Search Runs and Logged Models

MLflow can query both runs and logged models. The parent run contains the summary. The nested candidate runs contain individual hyperparameter evaluations emitted by MLflowConfig.

[9]:
experiment = mlflow.get_experiment_by_name(EXPERIMENT_NAME)

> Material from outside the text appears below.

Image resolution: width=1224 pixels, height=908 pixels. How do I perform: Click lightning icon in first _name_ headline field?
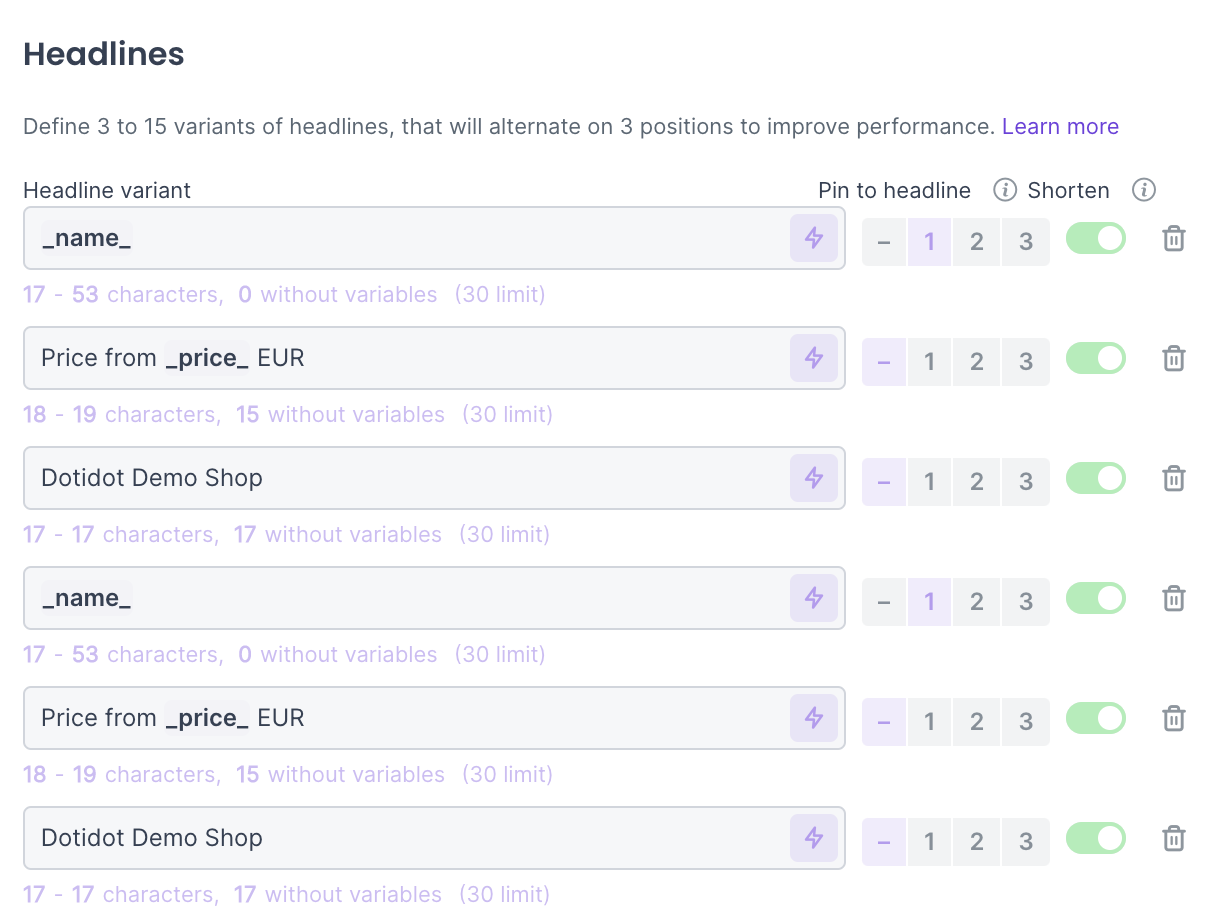[x=814, y=238]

runs = mlflow.search_runs(
    experiment_ids=[experiment.experiment_id],
    order_by=["attributes.start_time DESC"],
)

columns = [
    "run_id",
    "tags.mlflow.runName",
    "tags.run_level",
    "metrics.score",
    "metrics.best_cv_roc_auc",
    "metrics.holdout_roc_auc",
]
runs[[column for column in columns if column in runs.columns]].head(10)
[9]:
run_id tags.mlflow.runName tags.run_level metrics.score metrics.best_cv_roc_auc metrics.holdout_roc_auc
0 226f1435fb4d493d9ffdc275e8df8280 candidate-random-forest None 0.984827 NaN NaN
1 7b02b3ced1364b18bff67c23239f67ab candidate-random-forest None 0.991458 NaN NaN
2 13f275bfaf8042cd8c9c1d4408846c65 candidate-random-forest None 0.984292 NaN NaN
3 e63da585303f467cb86476eec8702bda candidate-random-forest None 0.984099 NaN NaN
4 475925e5ddfd4b9a9708d33c62e080b4 candidate-random-forest None 0.984838 NaN NaN
5 b6ac482b478d40919d0ccc4ec6c88dce candidate-random-forest None 0.984645 NaN NaN
6 24a899b7318c4723a678ab87b9356bef candidate-random-forest None 0.986772 NaN NaN
7 acd8ba068251403aaf3ad0a5155d9ec1 candidate-random-forest None 0.984651 NaN NaN
8 e86a7aaed7324dc1ad1da67b4cdb0d1b candidate-random-forest None 0.985848 NaN NaN
9 930af0563d3e4b0cbe5fd9a78789fa37 candidate-random-forest None 0.987692 NaN NaN
[10]:
logged_models = mlflow.search_logged_models(
    experiment_ids=[experiment.experiment_id],
    order_by=[{"field_name": "creation_time", "ascending": False}],
    output_format="list",
)

[(model.model_id, model.name, model.status) for model in logged_models[:5]]
[10]:
[('m-874be46c114a4293aed5527a9aabe7fd',
  'ga-random-forest-best-model',
  <LoggedModelStatus.READY: 'READY'>),
 ('m-81188119d3614150a4e11cbc425d3ec7',
  'ga-random-forest-best-model',
  <LoggedModelStatus.PENDING: 'PENDING'>)]

Open the MLflow UI

From the repository root, run the command below in a terminal and open the printed local URL. Because this notebook uses a local SQLite tracking backend, point the UI at the same database.

mlflow ui --backend-store-uri sqlite:///mlflow3_tracking.db

Practical Notes

  • Use a parent run for the overall search and nested runs for candidate-level details.

  • Log datasets with mlflow.log_input so future readers know which data context produced the model.

  • Keep save_models=False in MLflowConfig if candidate-level model artifacts are too heavy; log only the final best_estimator_ from the parent run.

  • Use logged-model tags for lifecycle metadata such as stage, validation metrics, owner, and optimizer settings.

  • For remote tracking, replace TRACKING_URI with your MLflow tracking server URI and keep the rest of the notebook unchanged.